2006-02-06 08:41:45

by Knut Petersen

[permalink] [raw]
Subject: nfsroot doesn't work with intel card since 2.6.12.2/2.6.11

Hi Carlos,

Could you give some more information?

1. How do you boot the kernel? Bootrom?
If yes: Which protocol? PXE + pxelinux? Etherboot? ...

2. Does ip auto configuration (e.g. ip=dhcp at kernel command line) work?
If you do see the "IP-Config: Complete:" message while booting with
ip=dhcp or ip=bootp or if you don?t see it is a very valuable
information.

3. Does portmap lookup work? If ip auto configuration does not work and
you try to give the information on the command line, this will most
probably fail too, but please give it a try.
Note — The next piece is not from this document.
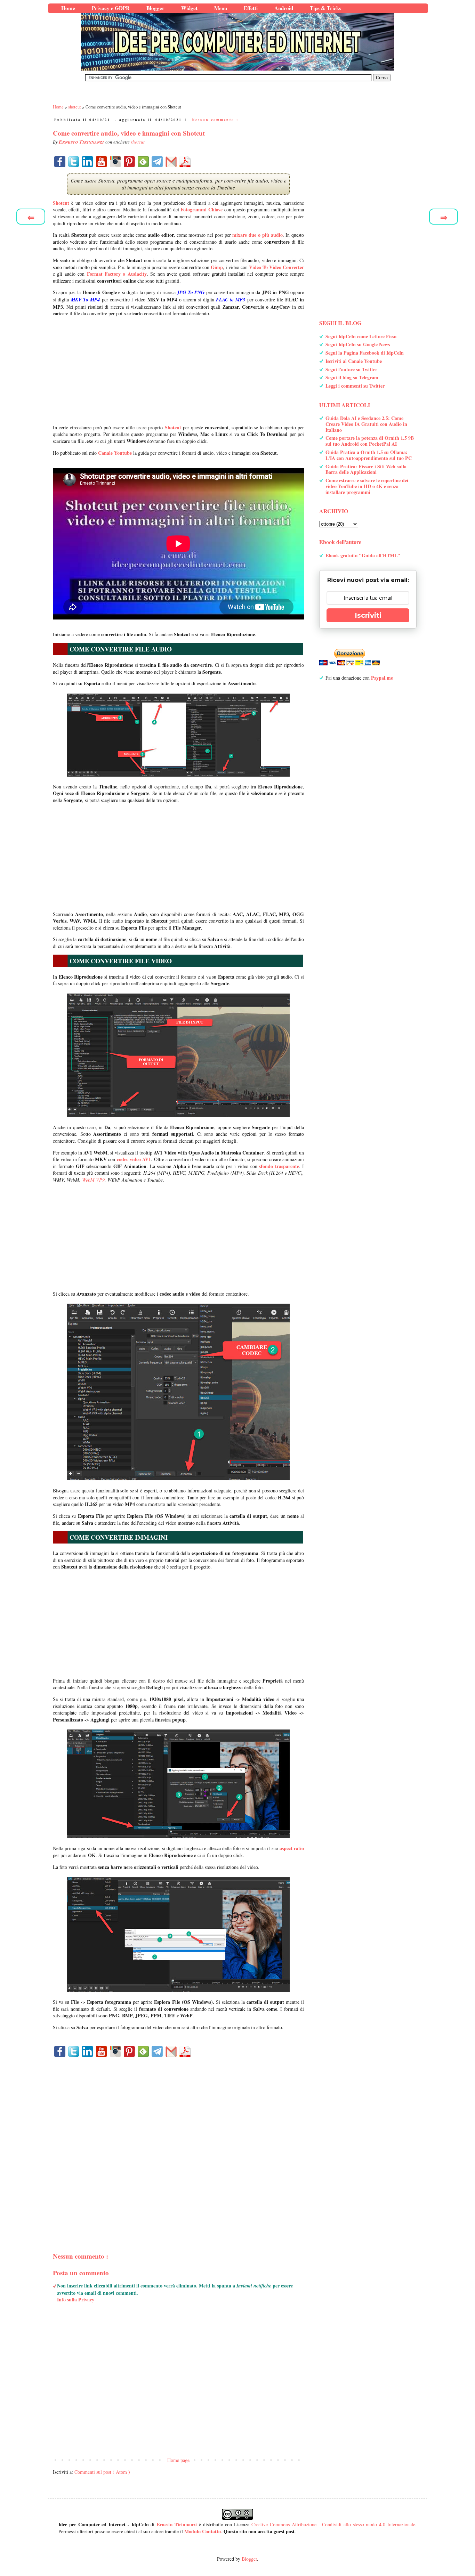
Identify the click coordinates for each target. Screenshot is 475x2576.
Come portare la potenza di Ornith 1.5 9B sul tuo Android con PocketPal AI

4. Could it be that you try to mount root using nfs version 2?
The current linux nfs 2 server is unable to serve the current nfs 2
client.
Unfortunately version 2 is the default. Add the v3 parameter:

root=/dev/nfs nfsroot=%s,rsize=8192,wsize=8192,v3


cu,
Knut


2006-02-06 14:40:08

by Carlos Carvalho

[permalink] [raw]
Subject: Re: nfsroot doesn't work with intel card since 2.6.12.2/2.6.11

Knut Petersen ([email protected]) wrote on 6 February 2006 09:42:
>1. How do you boot the kernel? Bootrom?
> If yes: Which protocol? PXE + pxelinux? Etherboot? ...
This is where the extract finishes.